Tomorrow will be the last day to get a hair cut for patients at the Regional Mental Health Centre in London and St. Thomas.
The hairdresser employed by the centre was among 20 workers let go last month due to fiscal restraint. Now staff are being asked to “assist patients by providing guidance to access hair salon services in the community.”
The Centre says “alternate arrangements are being finalized to address the need for patients who are not able to attend the community for this service.” Of course, they couldn’t say what those arrangements are.
For those who need assistance in getting their haircut, it will now require two staff to take them into the community, instead of one performing the service on site.
The e-mail to staff at the Centre prompted a flurry of replies, most questioning the wisdom of this decision.
Writes one doctor: “She offered direct patient care to those who have been unable to gain access to community services due to mental illness, physical illness or poverty.
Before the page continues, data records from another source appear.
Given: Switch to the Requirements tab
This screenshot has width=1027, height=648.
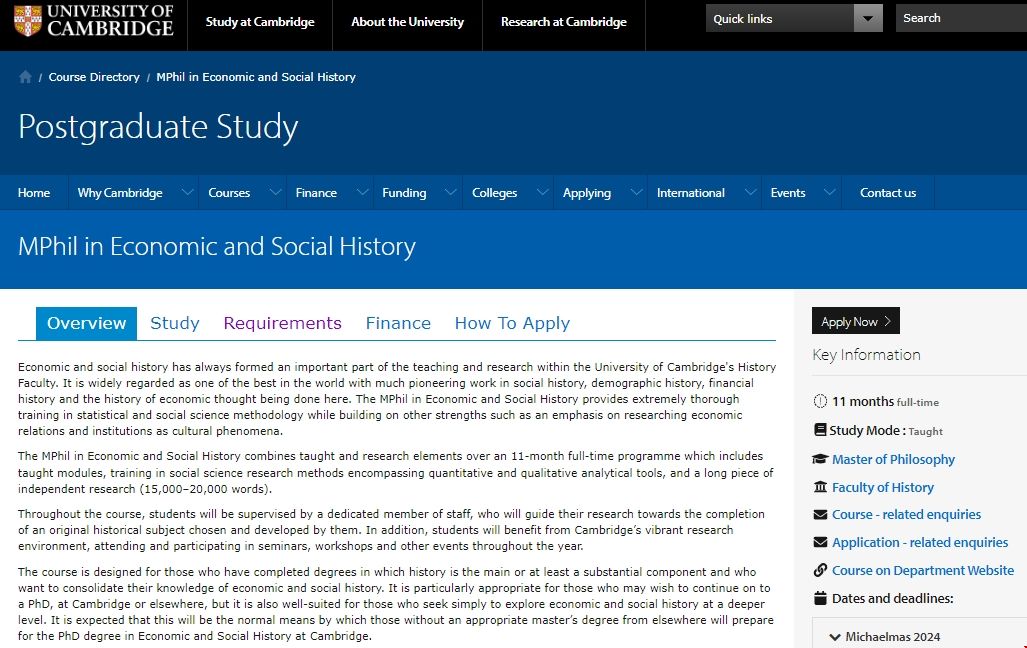Looking at the screenshot, I should tap(282, 323).
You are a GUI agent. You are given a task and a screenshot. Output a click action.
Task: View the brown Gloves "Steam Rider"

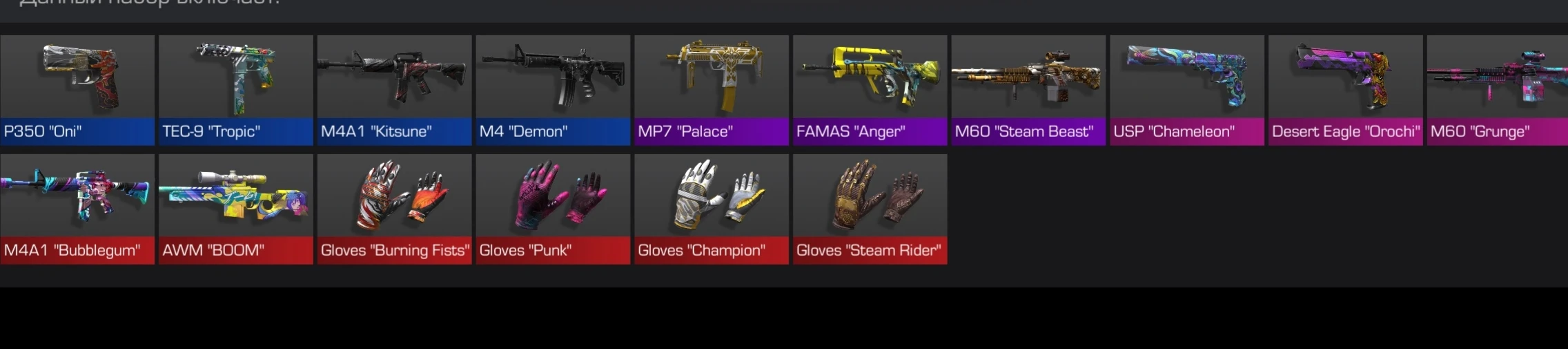870,209
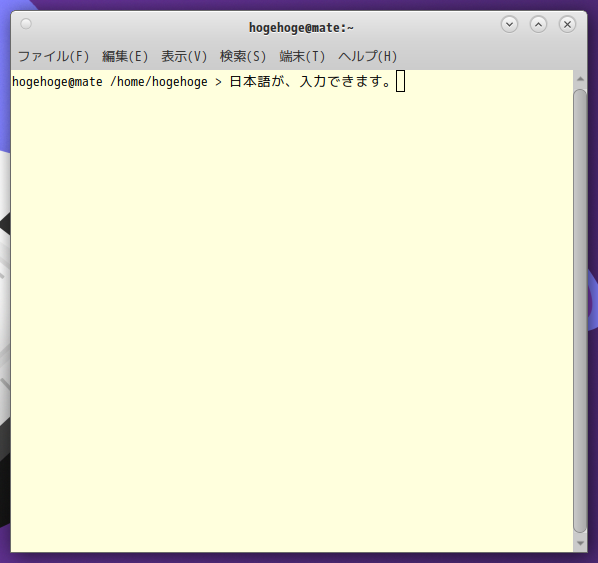Click the scrollbar up arrow
This screenshot has height=563, width=598.
[580, 79]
Getting one’s hair done by Brenda had greatly helped the self esteem and sense of self worth of many of my patients as well as others. Just because Brenda is not able to prescribe prozac or olanzapine does not make her contribution to clinical care any less significant.”
Another doctor stated on the e-mail chain: “Our patients are already “marginalized” and stigmatized by the society at large. By taking away what little they do have we are also promoting, aiding and abetting this STIGMA ourselves. How can we then tell our peers in the non-mental health settings and the society at large to dispel this stigma?”